- Common name: High Sheriff of Newfoundland

Agency overview
- Formed: 1729

Jurisdictional structure
- Operations jurisdiction: Newfoundland and Labrador, Canada
- The area served by the High Sheriff of Newfoundland and Labrador
- Population: 526,702
- Legal jurisdiction: Provincial
- Governing body: His Majesty in Right of Newfoundland
- Constituting instrument: Sheriff's Act, 1991 (SNL 1991 c. 39);

Operational structure
- Overseen by: Minister of Justice and Public Safety
- Headquarters: St. John's Court House
- Elected officer responsible: John Hogan;
- Agency executive: Derek Peddle;

= High Sheriff of Newfoundland and Labrador =

Law enforcement agency for NL courts

The Office of the High Sheriff of Newfoundland and Labrador is a provincial law enforcement agency overseen by the Minister of Justice and Public Safety in the province of Newfoundland and Labrador, Canada. Founded in 1729, it is the oldest law enforcement agency in Canada. Sheriffs are provincial peace officers appointed under the Sheriff's Act, 1991 with authority to enforce all relevant federal and provincial acts including the criminal code throughout Newfoundland and Labrador while in the lawful execution of their duties.

==Duties==
The Office of High Sheriff of Newfoundland and Labrador provides protection and enforcement duties in support of the provincial, supreme, and appeal courts in the province. The sheriffs also assists local law enforcement agencies with additional resources to ensure public safety under the provincial Emergency Services Division.

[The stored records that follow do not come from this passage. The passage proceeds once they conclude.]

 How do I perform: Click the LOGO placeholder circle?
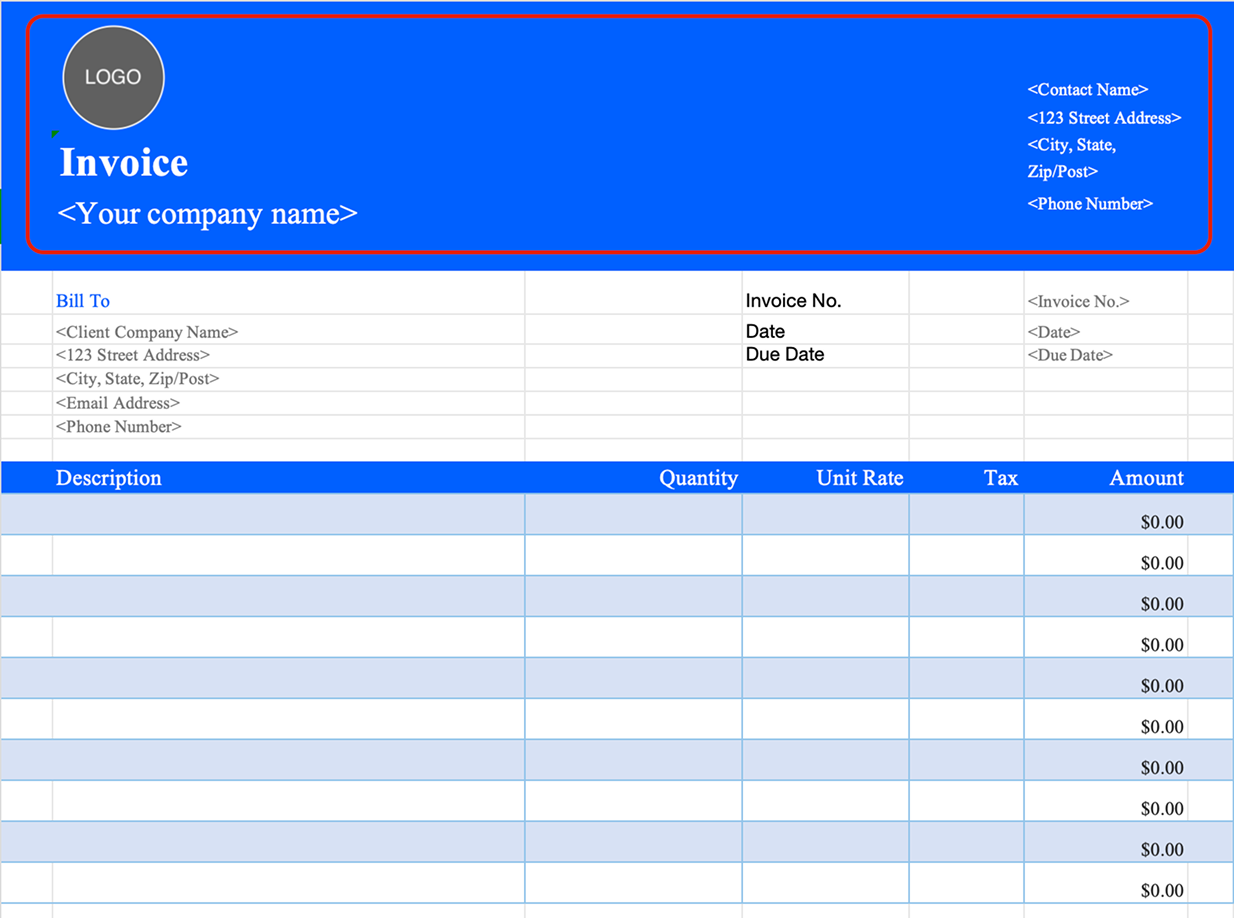[112, 77]
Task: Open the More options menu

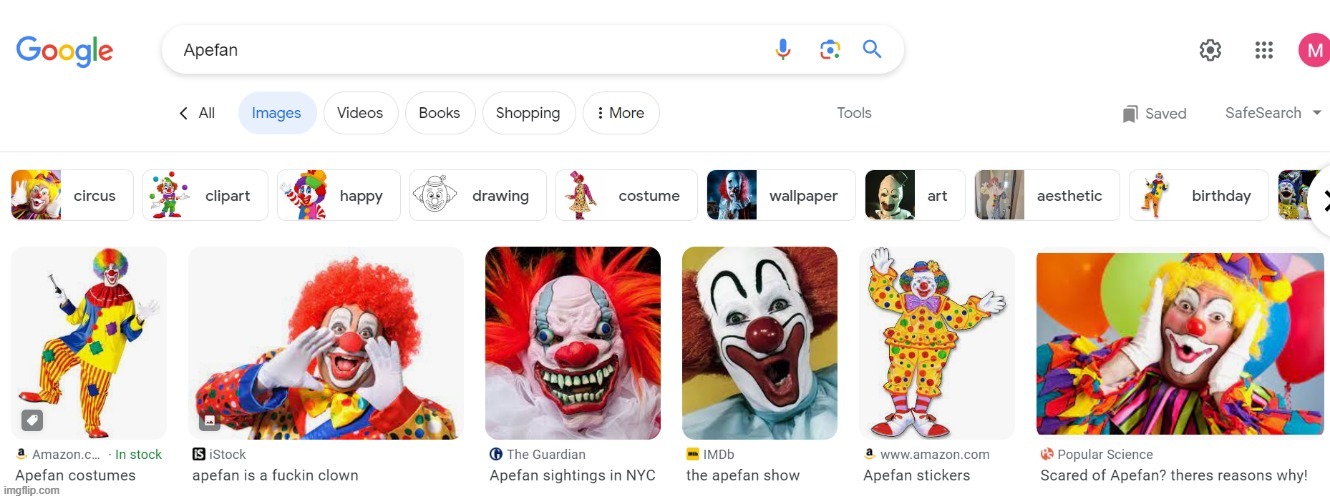Action: 621,113
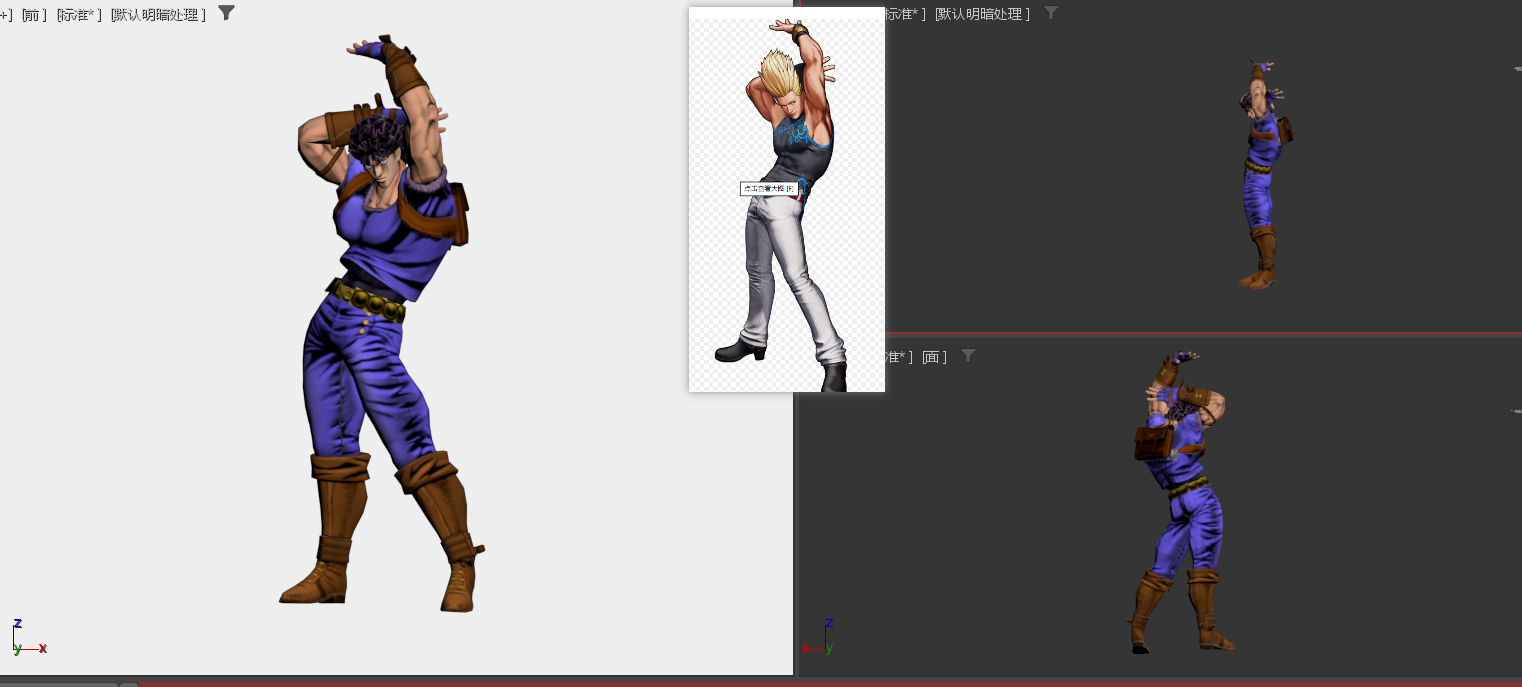Click red X axis label on front viewport gizmo
The image size is (1522, 687).
coord(42,649)
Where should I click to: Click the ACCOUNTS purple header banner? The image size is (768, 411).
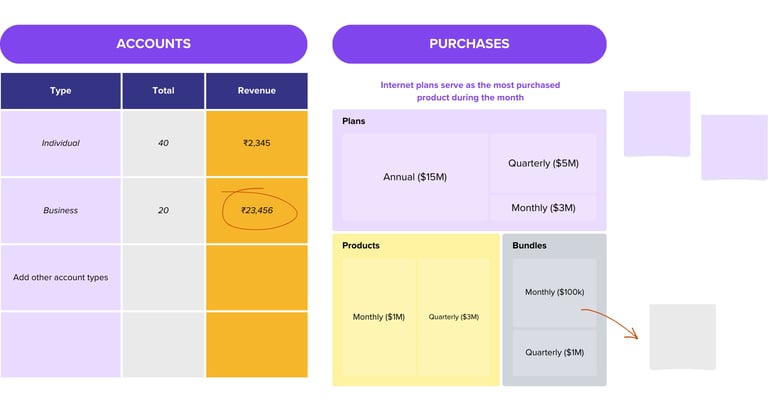click(x=153, y=44)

The High Sheriff is primarily responsible for providing administrative and enforcement services to the Supreme Court of Newfoundland and the Provincial Court. The Office of the High Sheriff administers the jury system, provides court security and executes orders and decisions of the court. Sheriff officers act in the name of the High Sheriff in accordance with directions given them and the law. They include bailiffs, deputy sheriffs, and all other civilian employees and staff of the Office of the High Sheriff. Sheriff's Officers have both the power and the duty to carry out orders of the Court. They are peace officers under the Criminal Code of Canada and have all the powers and protection of law enforcement officers.

==Organisational structure==
The Office of High Sheriff is divided into two sections: Court Security and Judgement Enforcement.

=== Court Security ===
Court Security is responsible for transporting prisoners from all provincial court buildings, His Majesty's Penitentiary, other correctional centres, and police holding cells, and the Waterford Hospital. Court Security holds and monitor prisoners in secure cell blocks before their attendance in court, and provides security in the courthouse, courtrooms and at the secure entrances to the courthouses. Sheriffs are responsible for executing court orders.

Sheriffs perform these duties at all 14 Provincial Court of Newfoundland and Labrador courthouses, including the Supreme Court of Newfoundland, Newfoundland Court of Appeal, Trial Division, Family Division, Traffic Court, and Small Claims Court. In addition, Court Security sheriffs provide security at 15 circuit courts throughout the province.

=== Judgment Enforcement ===
The Judgment Enforcement section collects and disburses trust monies received from court orders and is responsible for collection of fees as outlined in legislation. Sheriffs are responsible for executing court orders. Out-of-province prisoner escorts are completed by Judgment Enforcement sheriffs.